Cogito, Inc. is the industry leader in the mobile sensing technology of mood. Cogito has
developed a mobile phone application that assesses depression by tracking everyday usage of
mobile phones, without the need to actively input data (e.g., rating depression). The
application uses indicators such as phone call/text frequency or voice parameters to deduce
depression severity. To date, this application has been tested in two studies: Defense
Advanced Research Projects Agency (DARPA) funded a study in 73 patients with major depression
and PTSD3, and a more recent NIMH funded study with 200 patients with major depression and
bipolar disorder in collaboration with the MoodNetwork PPRN. The application is highly
sensitive and specific in detecting depression. However, given the preliminary nature of
these findings, the study investigators will use the Cogito platform as a secondary (more
exploratory) outcome measure and the use of this application will be optional. The use of
passive sensing technology has the advantage that it does not rely on patients' self-report
and can be used for low cost longitudinal monitoring of patients for the changes in
depression symptoms.
If a study clinician meets with one of their patients and determines that they may be
eligible for the study, a member of the study staff (i.e. site PI, treating clinician, or
research assistant) will describe the study to the patient and answer any questions. If the
participant is interested, they will complete the consent form accessed via MoodNetwork.org.
Patients will be offered to take home the Consent Form and call back if they wish to
participate. If they decide to participate, they will contact the member of the research team
and will be given the study website link to sign consent. Following their consent,
participants will be prompted to complete questionnaires to determine study eligibility on
MoodNetwork.org.
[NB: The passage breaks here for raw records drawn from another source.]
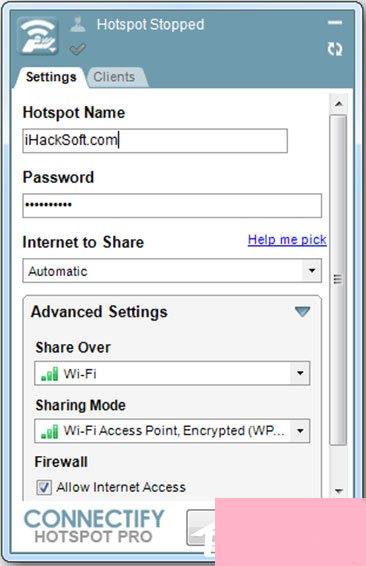The height and width of the screenshot is (566, 366).
Task: Click signal bars icon in Sharing Mode
Action: [49, 431]
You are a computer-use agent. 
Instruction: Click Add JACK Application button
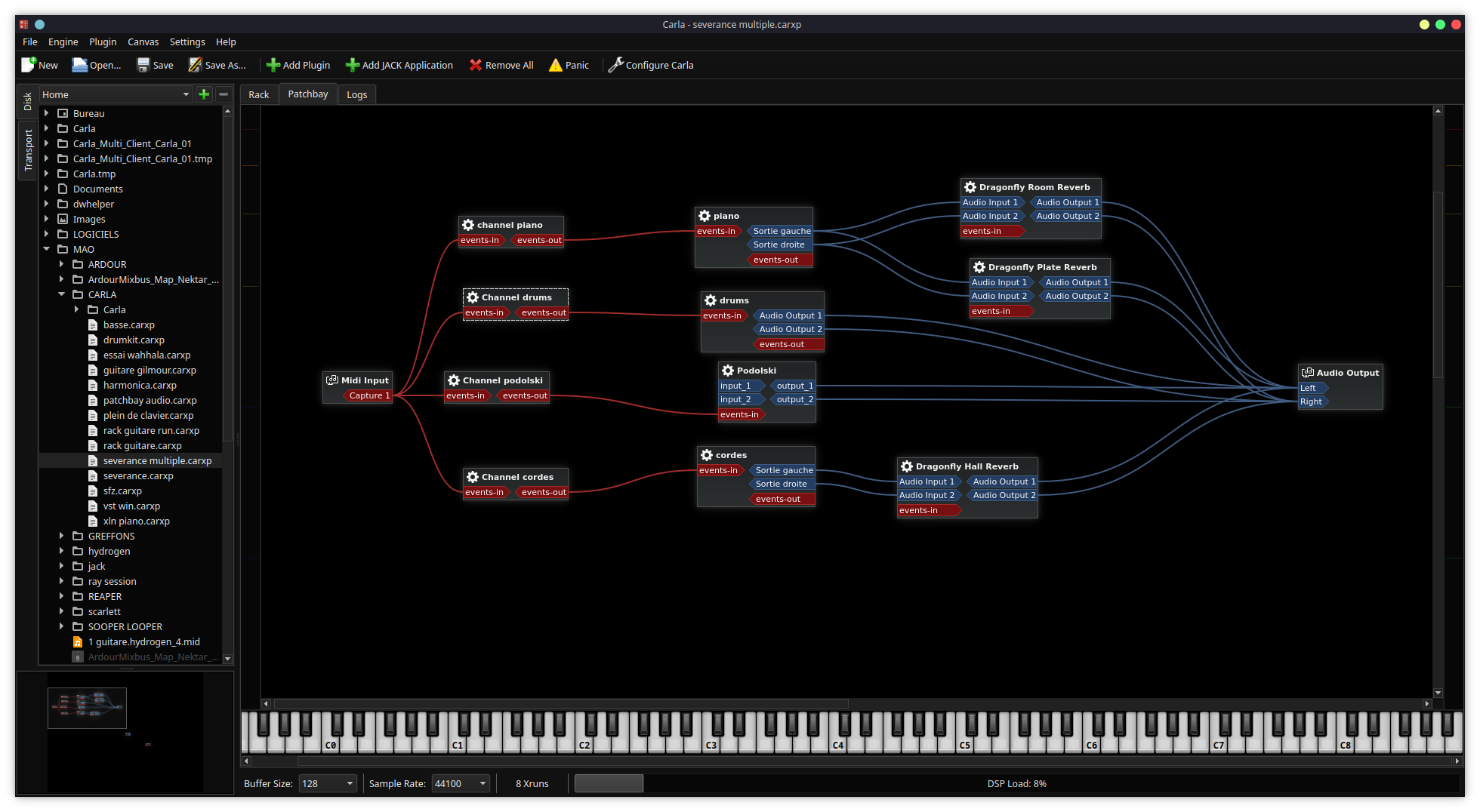tap(399, 65)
If the patient is eligible for the study, they will be informed of the
option to use the Cogito Companion mobile app and if they want to use it, they will be asked
to download the mobile app (so that the study team can passively monitor any potential
depressive symptoms throughout the course of the study) and they will be randomized to either
the PGx-guided psychiatric treatment arm or the best practice guidelines arm. A member of
study staff will then administer the PGx test (i.e., a buccal swab). If the participant is in
the PGx-guided psychiatric treatment arm, the treating clinician will receive their results
within two business days and contact the participant to inform them of the results and
discuss any medication changes. If the participant is in the best practice guidelines arm,
the treating clinician will not receive the PGx test results until after the follow-up phase
(one year). The clinician, however, will still contact the patient to discuss medication
changes (in line with the Canadian Network for Mood and Anxiety Treatments (CANMAT)
guidelines instead of the GeneSite test results).